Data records
= = = = =
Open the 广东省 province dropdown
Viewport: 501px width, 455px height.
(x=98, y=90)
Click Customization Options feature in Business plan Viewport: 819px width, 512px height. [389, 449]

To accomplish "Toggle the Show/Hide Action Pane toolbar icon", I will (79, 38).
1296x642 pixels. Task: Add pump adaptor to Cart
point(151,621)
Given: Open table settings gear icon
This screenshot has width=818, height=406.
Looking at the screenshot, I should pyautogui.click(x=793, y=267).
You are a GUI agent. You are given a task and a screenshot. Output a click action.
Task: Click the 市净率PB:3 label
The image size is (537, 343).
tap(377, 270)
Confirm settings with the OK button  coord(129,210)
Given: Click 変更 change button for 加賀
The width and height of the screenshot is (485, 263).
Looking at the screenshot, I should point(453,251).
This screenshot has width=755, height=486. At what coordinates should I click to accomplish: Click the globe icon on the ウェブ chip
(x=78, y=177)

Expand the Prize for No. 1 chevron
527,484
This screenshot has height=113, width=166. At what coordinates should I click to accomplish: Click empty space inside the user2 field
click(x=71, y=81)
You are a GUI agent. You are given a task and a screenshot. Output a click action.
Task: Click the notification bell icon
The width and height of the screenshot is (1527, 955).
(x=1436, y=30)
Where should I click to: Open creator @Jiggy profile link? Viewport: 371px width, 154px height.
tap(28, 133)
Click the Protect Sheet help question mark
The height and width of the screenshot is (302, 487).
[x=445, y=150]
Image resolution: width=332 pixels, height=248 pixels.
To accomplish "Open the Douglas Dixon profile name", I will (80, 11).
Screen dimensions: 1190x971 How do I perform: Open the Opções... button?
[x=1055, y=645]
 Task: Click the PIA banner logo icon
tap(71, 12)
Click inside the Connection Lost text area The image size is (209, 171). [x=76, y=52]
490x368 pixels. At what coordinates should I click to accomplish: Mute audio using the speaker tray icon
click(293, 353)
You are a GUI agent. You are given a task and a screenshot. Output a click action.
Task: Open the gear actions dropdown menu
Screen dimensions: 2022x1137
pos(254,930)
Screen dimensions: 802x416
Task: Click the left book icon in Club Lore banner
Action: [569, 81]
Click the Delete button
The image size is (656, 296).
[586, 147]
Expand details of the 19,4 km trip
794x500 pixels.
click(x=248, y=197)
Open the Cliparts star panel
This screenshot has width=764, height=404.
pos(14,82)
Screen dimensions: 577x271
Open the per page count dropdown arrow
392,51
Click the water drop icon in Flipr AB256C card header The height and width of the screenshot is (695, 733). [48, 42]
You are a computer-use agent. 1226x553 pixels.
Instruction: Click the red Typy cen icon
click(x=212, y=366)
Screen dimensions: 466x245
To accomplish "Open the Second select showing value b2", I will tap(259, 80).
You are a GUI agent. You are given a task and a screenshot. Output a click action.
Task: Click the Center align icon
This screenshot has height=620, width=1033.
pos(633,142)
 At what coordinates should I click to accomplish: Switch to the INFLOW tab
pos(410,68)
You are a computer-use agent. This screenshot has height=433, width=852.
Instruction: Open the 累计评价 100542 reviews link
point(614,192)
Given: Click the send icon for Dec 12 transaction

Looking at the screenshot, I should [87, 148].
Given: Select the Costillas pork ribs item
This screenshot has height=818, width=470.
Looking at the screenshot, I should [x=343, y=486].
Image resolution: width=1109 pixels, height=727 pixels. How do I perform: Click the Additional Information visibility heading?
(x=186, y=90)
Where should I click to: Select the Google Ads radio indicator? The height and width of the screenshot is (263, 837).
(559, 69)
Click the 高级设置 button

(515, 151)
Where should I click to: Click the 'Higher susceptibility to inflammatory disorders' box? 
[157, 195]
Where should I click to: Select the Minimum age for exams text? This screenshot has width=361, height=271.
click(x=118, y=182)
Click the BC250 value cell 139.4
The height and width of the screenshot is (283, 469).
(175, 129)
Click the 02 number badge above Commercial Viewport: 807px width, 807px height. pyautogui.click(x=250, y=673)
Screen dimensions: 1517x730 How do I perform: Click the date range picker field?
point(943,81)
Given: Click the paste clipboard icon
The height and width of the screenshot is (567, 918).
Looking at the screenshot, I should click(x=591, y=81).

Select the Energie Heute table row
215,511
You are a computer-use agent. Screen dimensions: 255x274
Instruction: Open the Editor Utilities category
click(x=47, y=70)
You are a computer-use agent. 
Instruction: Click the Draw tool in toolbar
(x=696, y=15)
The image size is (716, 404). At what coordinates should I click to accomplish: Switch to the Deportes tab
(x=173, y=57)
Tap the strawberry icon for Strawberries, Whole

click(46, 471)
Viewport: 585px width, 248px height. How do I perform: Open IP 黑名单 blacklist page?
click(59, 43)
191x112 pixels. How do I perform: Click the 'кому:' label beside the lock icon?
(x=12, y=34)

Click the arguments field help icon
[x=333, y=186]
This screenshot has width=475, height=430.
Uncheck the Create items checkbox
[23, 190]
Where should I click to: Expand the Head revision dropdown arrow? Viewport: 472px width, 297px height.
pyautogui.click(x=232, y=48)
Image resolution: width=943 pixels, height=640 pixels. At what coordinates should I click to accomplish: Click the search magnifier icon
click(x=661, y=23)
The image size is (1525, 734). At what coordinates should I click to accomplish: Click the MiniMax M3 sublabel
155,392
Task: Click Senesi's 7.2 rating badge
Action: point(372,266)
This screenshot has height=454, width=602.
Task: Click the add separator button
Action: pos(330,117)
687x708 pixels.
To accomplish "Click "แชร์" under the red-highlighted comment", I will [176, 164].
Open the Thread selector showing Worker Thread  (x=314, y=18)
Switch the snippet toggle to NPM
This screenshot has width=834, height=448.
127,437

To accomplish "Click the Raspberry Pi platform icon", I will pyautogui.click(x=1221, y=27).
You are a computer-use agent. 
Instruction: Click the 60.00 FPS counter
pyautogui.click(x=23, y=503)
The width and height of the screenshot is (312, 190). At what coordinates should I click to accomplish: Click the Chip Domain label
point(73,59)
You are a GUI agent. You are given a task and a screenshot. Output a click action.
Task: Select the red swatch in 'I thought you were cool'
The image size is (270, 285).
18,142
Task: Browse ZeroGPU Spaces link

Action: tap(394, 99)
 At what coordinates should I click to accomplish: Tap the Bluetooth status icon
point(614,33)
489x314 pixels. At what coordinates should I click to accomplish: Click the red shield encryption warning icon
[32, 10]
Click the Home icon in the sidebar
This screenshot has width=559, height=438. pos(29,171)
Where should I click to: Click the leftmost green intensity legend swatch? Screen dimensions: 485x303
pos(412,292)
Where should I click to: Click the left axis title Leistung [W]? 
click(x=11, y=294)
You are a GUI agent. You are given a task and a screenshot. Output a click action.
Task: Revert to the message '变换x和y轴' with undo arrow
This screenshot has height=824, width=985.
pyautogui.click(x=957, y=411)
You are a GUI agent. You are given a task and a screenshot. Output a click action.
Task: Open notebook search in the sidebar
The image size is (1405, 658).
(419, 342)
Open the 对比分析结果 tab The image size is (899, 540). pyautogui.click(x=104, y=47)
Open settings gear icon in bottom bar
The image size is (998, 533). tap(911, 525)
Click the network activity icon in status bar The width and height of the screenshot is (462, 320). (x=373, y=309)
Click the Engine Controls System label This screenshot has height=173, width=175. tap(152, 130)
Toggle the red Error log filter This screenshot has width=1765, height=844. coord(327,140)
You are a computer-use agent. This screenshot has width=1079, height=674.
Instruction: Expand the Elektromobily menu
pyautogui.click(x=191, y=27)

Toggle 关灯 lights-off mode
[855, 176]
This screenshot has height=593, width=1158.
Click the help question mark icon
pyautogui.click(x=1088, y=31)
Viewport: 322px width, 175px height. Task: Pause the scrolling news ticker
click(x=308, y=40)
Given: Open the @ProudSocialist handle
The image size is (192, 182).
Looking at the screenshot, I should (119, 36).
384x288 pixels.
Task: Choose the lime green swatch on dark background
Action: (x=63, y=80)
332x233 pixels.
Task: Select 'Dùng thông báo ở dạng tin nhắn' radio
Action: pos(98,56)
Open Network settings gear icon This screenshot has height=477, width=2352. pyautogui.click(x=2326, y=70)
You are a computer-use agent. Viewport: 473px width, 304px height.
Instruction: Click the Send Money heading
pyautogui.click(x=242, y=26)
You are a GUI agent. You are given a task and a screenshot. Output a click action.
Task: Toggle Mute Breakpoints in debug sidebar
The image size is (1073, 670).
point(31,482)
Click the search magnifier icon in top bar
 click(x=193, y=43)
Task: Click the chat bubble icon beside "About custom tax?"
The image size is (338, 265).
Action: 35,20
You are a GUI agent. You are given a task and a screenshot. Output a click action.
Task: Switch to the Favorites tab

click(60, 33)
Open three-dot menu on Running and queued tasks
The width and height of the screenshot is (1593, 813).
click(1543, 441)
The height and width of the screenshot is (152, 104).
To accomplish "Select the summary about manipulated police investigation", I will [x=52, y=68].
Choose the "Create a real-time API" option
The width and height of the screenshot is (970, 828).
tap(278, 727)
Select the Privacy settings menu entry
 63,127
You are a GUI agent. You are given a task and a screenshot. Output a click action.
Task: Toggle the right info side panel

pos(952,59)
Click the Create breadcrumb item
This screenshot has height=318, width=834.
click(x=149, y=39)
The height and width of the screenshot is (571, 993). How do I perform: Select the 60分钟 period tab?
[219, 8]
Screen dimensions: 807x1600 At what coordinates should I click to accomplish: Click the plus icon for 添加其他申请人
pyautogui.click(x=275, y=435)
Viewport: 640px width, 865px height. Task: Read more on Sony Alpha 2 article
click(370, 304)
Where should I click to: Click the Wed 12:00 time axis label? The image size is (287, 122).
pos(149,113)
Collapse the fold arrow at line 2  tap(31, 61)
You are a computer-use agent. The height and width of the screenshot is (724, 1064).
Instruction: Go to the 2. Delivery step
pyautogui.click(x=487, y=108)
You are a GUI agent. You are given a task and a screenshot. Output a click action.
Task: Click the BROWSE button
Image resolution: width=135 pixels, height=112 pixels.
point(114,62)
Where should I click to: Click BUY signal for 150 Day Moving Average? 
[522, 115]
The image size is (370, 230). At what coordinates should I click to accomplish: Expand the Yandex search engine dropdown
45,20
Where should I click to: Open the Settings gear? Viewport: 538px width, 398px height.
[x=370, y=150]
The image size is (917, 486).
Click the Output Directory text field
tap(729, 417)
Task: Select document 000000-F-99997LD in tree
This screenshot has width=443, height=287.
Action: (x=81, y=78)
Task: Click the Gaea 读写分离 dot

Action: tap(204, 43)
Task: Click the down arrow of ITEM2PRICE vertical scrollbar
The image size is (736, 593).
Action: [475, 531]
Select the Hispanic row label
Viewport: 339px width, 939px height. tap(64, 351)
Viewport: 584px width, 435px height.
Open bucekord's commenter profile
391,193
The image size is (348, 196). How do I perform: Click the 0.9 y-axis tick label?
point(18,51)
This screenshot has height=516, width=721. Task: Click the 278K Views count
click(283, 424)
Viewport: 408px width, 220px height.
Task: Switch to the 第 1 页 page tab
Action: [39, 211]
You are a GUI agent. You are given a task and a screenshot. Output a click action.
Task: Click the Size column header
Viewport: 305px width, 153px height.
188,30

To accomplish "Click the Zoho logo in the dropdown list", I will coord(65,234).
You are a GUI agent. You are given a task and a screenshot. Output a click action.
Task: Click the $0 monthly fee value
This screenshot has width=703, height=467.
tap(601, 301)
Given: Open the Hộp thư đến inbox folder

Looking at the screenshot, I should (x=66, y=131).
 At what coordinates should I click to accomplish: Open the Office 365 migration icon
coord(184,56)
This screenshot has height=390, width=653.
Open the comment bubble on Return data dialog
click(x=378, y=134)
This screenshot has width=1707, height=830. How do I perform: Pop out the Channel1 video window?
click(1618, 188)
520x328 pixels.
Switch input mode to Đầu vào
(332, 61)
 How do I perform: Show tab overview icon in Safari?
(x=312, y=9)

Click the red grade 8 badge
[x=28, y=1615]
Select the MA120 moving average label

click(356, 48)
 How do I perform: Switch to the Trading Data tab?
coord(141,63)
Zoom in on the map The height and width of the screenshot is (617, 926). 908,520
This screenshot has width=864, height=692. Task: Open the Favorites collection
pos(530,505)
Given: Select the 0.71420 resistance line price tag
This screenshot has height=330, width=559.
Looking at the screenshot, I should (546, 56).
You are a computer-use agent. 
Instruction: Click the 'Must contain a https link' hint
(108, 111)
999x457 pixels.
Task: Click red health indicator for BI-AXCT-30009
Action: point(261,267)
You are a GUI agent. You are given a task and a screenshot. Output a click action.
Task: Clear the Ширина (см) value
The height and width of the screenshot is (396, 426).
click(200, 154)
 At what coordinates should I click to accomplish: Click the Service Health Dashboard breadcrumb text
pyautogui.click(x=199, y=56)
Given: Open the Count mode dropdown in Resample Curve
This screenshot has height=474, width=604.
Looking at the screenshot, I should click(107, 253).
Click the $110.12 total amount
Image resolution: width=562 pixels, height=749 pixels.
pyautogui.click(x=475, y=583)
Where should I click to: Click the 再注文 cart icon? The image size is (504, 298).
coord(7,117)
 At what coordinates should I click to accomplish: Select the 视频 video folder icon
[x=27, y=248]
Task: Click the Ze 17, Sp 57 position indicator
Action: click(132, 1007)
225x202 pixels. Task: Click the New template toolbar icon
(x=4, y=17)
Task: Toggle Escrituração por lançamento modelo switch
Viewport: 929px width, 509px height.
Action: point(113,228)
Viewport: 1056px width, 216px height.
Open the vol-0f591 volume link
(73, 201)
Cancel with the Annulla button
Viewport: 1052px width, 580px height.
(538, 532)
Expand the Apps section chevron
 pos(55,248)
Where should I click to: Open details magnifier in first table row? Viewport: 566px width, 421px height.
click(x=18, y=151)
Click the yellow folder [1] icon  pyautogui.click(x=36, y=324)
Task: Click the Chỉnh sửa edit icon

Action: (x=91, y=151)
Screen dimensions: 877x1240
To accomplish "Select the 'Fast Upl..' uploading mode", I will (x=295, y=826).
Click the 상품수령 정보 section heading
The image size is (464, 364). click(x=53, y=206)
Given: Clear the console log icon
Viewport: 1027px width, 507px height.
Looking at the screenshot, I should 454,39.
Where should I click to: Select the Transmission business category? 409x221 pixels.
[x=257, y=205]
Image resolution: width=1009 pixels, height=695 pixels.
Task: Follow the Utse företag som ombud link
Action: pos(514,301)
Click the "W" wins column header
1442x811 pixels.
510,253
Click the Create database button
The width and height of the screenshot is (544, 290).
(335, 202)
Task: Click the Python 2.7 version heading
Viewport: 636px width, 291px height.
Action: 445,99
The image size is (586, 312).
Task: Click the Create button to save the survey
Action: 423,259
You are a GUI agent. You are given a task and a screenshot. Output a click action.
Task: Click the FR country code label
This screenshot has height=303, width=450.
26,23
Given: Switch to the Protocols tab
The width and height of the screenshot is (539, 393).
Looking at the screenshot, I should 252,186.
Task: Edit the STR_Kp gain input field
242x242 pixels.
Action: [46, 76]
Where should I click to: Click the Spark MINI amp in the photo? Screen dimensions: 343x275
= = = = =
[YOUR OBJECTIVE]
Among the entries above, which lines include "with"? List them all.

[RESULT OF THE TASK]
Confirm settings with the OK button  coord(129,210)
Task: Revert to the message '变换x和y轴' with undo arrow
Cancel with the Annulla button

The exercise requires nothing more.